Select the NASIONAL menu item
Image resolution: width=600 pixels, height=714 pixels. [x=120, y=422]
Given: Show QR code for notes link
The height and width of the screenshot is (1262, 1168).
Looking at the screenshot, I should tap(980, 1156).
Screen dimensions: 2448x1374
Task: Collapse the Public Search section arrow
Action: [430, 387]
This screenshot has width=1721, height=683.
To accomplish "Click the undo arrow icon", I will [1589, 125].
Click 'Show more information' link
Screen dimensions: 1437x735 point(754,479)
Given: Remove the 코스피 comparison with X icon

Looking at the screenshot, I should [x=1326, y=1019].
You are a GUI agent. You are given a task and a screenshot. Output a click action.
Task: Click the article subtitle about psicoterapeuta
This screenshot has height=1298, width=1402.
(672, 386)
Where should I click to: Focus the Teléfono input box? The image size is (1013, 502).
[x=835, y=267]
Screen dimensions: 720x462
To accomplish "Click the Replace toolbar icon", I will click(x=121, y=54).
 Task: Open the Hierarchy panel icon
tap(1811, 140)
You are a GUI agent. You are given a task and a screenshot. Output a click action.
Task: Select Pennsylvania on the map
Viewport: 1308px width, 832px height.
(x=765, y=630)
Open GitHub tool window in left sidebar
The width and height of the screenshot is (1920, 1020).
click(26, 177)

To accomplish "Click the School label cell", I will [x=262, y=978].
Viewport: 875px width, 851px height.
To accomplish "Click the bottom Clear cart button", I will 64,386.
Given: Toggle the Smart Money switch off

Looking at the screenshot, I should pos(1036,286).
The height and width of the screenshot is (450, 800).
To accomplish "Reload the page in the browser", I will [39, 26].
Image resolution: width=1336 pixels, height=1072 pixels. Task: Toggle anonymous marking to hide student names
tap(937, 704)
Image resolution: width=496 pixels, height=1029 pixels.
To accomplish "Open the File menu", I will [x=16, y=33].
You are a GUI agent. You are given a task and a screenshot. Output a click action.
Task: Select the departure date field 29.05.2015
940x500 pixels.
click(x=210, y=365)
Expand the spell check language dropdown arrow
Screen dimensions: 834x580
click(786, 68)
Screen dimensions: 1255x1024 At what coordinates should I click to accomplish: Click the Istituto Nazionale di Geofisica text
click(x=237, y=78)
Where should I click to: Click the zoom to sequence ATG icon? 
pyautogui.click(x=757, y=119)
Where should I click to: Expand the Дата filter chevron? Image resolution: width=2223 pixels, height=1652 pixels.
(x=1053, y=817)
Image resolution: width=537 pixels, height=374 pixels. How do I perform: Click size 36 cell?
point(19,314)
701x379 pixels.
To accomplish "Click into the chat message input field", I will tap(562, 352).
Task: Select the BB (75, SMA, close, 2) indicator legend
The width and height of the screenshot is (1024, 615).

▸ **Task details**
Return all of the records above verbatim, line for line, with no changes, additions, or omissions.

▸ **Answer to this task**
Select the NASIONAL menu item
Image resolution: width=600 pixels, height=714 pixels. [x=120, y=422]
Given: Show QR code for notes link
The height and width of the screenshot is (1262, 1168).
Looking at the screenshot, I should tap(980, 1156).
Screen dimensions: 2448x1374
Task: Collapse the Public Search section arrow
Action: [430, 387]
This screenshot has width=1721, height=683.
To accomplish "Click the undo arrow icon", I will [1589, 125].
Click 'Show more information' link
Screen dimensions: 1437x735 point(754,479)
Given: Remove the 코스피 comparison with X icon

Looking at the screenshot, I should [x=1326, y=1019].
You are a GUI agent. You are given a task and a screenshot. Output a click action.
Task: Click the article subtitle about psicoterapeuta
This screenshot has height=1298, width=1402.
(672, 386)
Where should I click to: Focus the Teléfono input box? The image size is (1013, 502).
[x=835, y=267]
Screen dimensions: 720x462
To accomplish "Click the Replace toolbar icon", I will click(x=121, y=54).
 Task: Open the Hierarchy panel icon
tap(1811, 140)
You are a GUI agent. You are given a task and a screenshot. Output a click action.
Task: Select Pennsylvania on the map
Viewport: 1308px width, 832px height.
(x=765, y=630)
Open GitHub tool window in left sidebar
The width and height of the screenshot is (1920, 1020).
click(26, 177)

To accomplish "Click the School label cell", I will [x=262, y=978].
Viewport: 875px width, 851px height.
To accomplish "Click the bottom Clear cart button", I will 64,386.
Given: Toggle the Smart Money switch off

Looking at the screenshot, I should pos(1036,286).
The height and width of the screenshot is (450, 800).
To accomplish "Reload the page in the browser", I will [39, 26].
Image resolution: width=1336 pixels, height=1072 pixels. Task: Toggle anonymous marking to hide student names
tap(937, 704)
Image resolution: width=496 pixels, height=1029 pixels.
To accomplish "Open the File menu", I will [x=16, y=33].
You are a GUI agent. You are given a task and a screenshot. Output a click action.
Task: Select the departure date field 29.05.2015
940x500 pixels.
click(x=210, y=365)
Expand the spell check language dropdown arrow
Screen dimensions: 834x580
click(786, 68)
Screen dimensions: 1255x1024 At what coordinates should I click to accomplish: Click the Istituto Nazionale di Geofisica text
click(x=237, y=78)
Where should I click to: Click the zoom to sequence ATG icon? 
pyautogui.click(x=757, y=119)
Where should I click to: Expand the Дата filter chevron? Image resolution: width=2223 pixels, height=1652 pixels.
(x=1053, y=817)
Image resolution: width=537 pixels, height=374 pixels. How do I perform: Click size 36 cell?
point(19,314)
701x379 pixels.
To accomplish "Click into the chat message input field", I will tap(562, 352).
Task: Select the BB (75, SMA, close, 2) indicator legend
The width and height of the screenshot is (1024, 615).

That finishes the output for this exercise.